Trained on over 400,000 patient records, the AI predicts health trajectories for up to 20 years.
Remember the last time you visited the doctor? They likely asked you about your medical history.
For many conditions, this information isn't just relevant for diagnosis and treatment, it's also valuable for prevention. Thanks to AI, a range of algorithms can now predict the risk of single medical conditions, such as cardiovascular disease and cancer, based on medical records.
But diseases don't exist in a vacuum.
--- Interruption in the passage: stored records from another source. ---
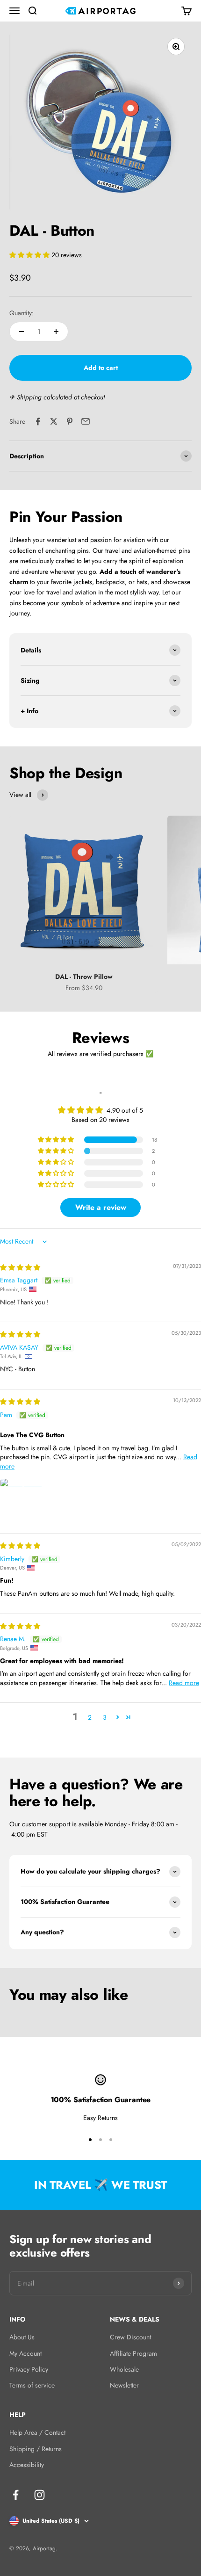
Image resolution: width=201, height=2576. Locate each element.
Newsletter (124, 2385)
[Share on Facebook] (38, 421)
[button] (30, 255)
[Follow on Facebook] (15, 2495)
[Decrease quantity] (21, 331)
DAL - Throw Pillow (84, 976)
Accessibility (26, 2464)
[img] (20, 1267)
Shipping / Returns (35, 2448)
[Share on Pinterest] (70, 421)
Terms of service (32, 2385)
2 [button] (90, 1717)
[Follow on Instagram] (39, 2495)
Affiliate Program (133, 2353)
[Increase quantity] (56, 331)
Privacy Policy (28, 2369)
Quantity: (21, 313)
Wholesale (124, 2369)
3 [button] (105, 1717)
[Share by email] (85, 421)
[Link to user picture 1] (22, 1500)
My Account (25, 2353)
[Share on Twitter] (54, 421)
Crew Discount (130, 2337)
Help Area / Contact (37, 2432)
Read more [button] (184, 1682)
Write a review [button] (100, 1207)
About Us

Some conditions may increase the risk of others. A full picture of a person's health trajectory would predict risk across a range of diseases. This could not only inform early treatment, but also surface vulnerable groups of people for screening and other preventative measures. And it could identify people at risk for a condition -- say, high blood pressure or breast cancer -- that don't necessarily fit the usual criteria.
Recently, a team from the German Cancer Research Center and collaborators released an AI "oracle" that predicts a person's risk of getting over 1,000 common diseases decades in the future. Dubbed Delphi-2M, the AI is a type of large language model, like the algorithms powering popular chatbots.
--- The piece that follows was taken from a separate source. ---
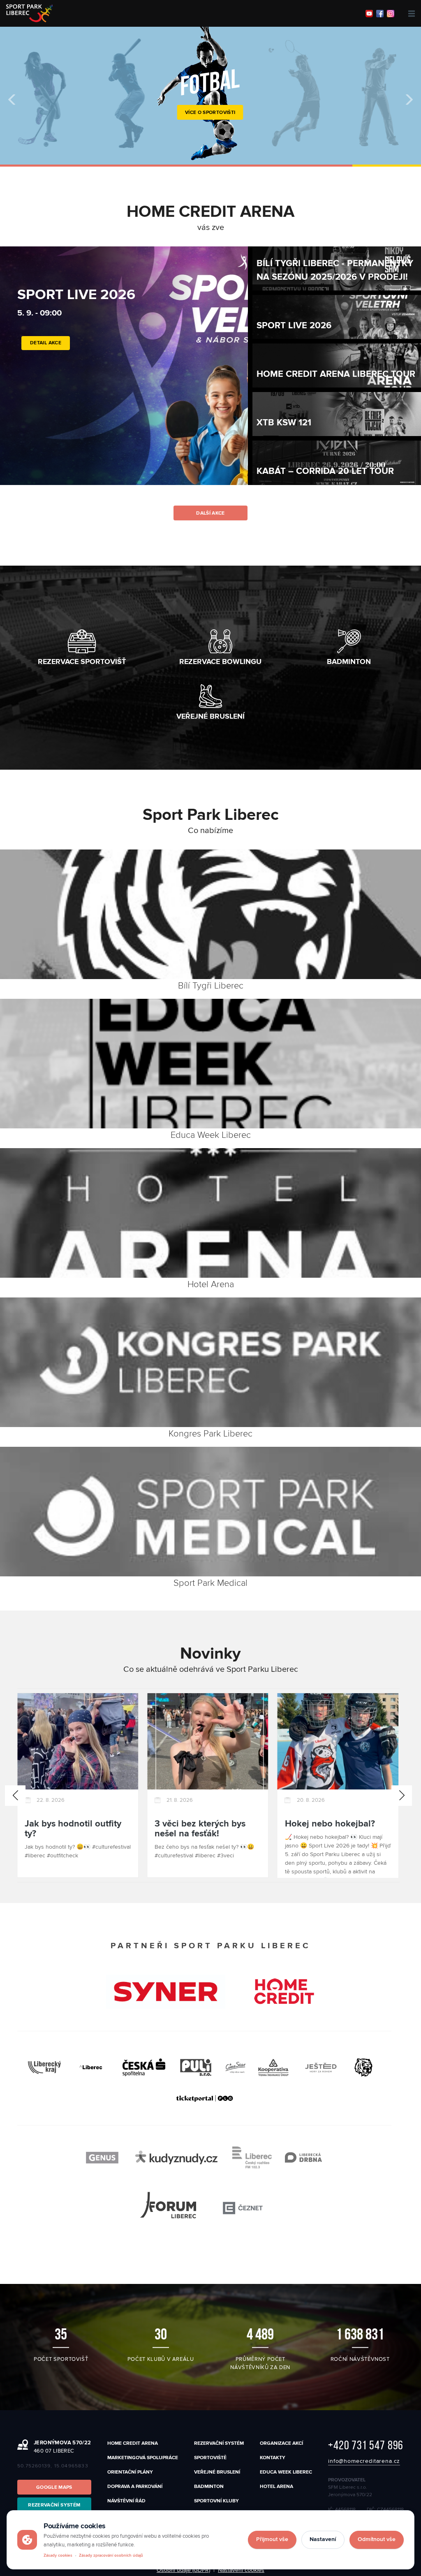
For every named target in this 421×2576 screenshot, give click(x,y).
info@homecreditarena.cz (364, 2461)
Rather than training the AI on text, however, the team fed it over 400,000 medical records from the UK Biobank, a massive study tracking participants' health as they age. After adding lifestyle information, such as body mass, smoking, and drinking habits, Delphi could predict any participant's chance of multiple diseases for at least two decades.
Though it only trained on the Biobank cohort, the AI mapped the health trajectories of nearly two million people in Denmark without any changes to its setup, suggesting it had captured the crux of disease risk and interaction. Delphi is also explainable, in that it lays out the rationale for its assessment.
The tool is "an achievement" that sets "a new standard for both predictive accuracy and interpretability" for healthcare, said Justin Stebbing at Anglia Ruskin University, who was not involved in the study.
Health care is shifting from treatment to prevention. But individual guidance can be confusing. Take mammograms. Recommendations on what age to start testing have shifted from 40 to 50 and back to 40. More broadly, as the world ages, modeling the burden of cancer, dementia, and other diseases could better prepare healthcare systems for the so-called "silver tsunami."
Here's where medical AI comes in. Early tools were crafted to diagnose conditions based on medical images. But large language models have opened a whole new avenue for prediction.
These algorithms and classic disease modeling share a common logic. The AI samples language as a sequence of word fragments known as tokens. It then generates responses token by token based on text it's learned from scraped online resources. With enough training data, the AI learns how tokens relate to one another statistically and can generate human-like responses.
Predicting the progression of diseases is somewhat similar. If every step in the progression of a disease is a token, then predicting what's next means statistically establishing how the tokens connect. Scientists have already used large language model-like algorithms trained on electronic health records to predict single diseases including cancer, stroke, and self-harm.
But tackling multiple diseases at once is another beast altogether.
Earlier this year, an AI called Foresight took medical prediction a step further. Trained on 57 million anonymized health records from England's National Health Service, Foresight learned to predict hospitalizations, heart attacks, and hundreds of other conditions, but the algorithm was limited to Covid-19 research due to privacy concerns.
The German team designed Delphi to recognize the diagnostic code for each illness as a token. These codes are standardized globally. The team then modified the large language model to incorporate new information -- for example, blood test results -- to re-evaluate its predictions.